韓国銀行の申鉉松(シン・ヒョンソン)総裁は12日、「物価安定を重視し、遅すぎない時期に金利を引き上げていく必要がある」と述べた。
韓国銀行が繰り返し利上げシグナルを発していることで、7月の金融通貨委員会で政策金利を引き上げる可能性がさらに高まったとの分析が出ている。政策金利が上昇すれば市場金利も追随して上昇する傾向が強いため、今後融資を受けている人々の元利金返済の負担は一段と重くなりそうだ。
市場では、韓国銀行が年内に政策金利を2回引き上げるとの見方が出ている。一部では、7月に0.50ポイントを一度に引き上げる「ビッグステップ」や、7月と8月の連続利上げの可能性も指摘されている。ただ、利上げによって小規模事業者や自営業者、金融脆弱層などの債務返済負担が増すだけに、時期や引き上げ幅は慎重に決定される見通しだ。
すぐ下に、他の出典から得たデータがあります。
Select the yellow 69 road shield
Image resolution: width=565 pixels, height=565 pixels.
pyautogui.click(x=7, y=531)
申氏は同日、ソウル中区(チュング)の韓国銀行で開かれた創立76周年記念式典で、「成長、物価、金融安定の状況は、金融政策の観点から比較的明確に一方向を示している」と述べた。申氏はこの日を含め、最近2週間で3度にわたり利上げの可能性を示唆した。
申氏は「5月の金融政策決定会合以降に入手したデータも、こうした状況を裏付けている」と述べた。最近の物価、成長率、住宅価格、為替相場などの動向を総合的に考慮した発言とみられる。
先月の消費者物価は前年同月比3.1%上昇し、2024年3月(3.1%)以来初めて3%台に乗せた。中東戦争の影響で物価上昇率が高まっており、韓国銀行が示した第2四半期(4~6月)の物価上昇率の見通しである2.9%を上回る可能性が大きくなった。申氏も「今後の物価上昇率は相当期間にわたり目標水準を上回るとみられる」と述べた。
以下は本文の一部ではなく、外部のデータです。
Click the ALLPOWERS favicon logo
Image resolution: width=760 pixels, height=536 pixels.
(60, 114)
利上げが家計や企業の債務返済負担を高める可能性については、「困難を抱える層への選別的支援は財政政策を通じて行う方が効果的だ」と述べた。利上げに伴う負担については、政府が財政支出を通じて支援すべきだとの考えを示したものだ。
財政経済部は最近公表した「グリーンブック」6月号で、「最近の韓国経済は景気回復の流れが続いている」としながらも、「中東戦争などに伴う不確実性が続く中、物価上昇や雇用鈍化など民生負担が懸念される」と診断した。
主要国でも利上げに踏み切る動きが相次いでいる。11日(現地時間)、欧州中央銀行(ECB)は2年9カ月ぶりに主要3政策金利をそれぞれ0.25ポイント引き上げた。中東戦争後、主要7カ国(G7)で初の利上げとなった。日本の中央銀行である日本銀行(BOJ)についても、15日と16日に開かれる金融政策決定会合で政策金利を引き上げるとの見方が優勢となっている。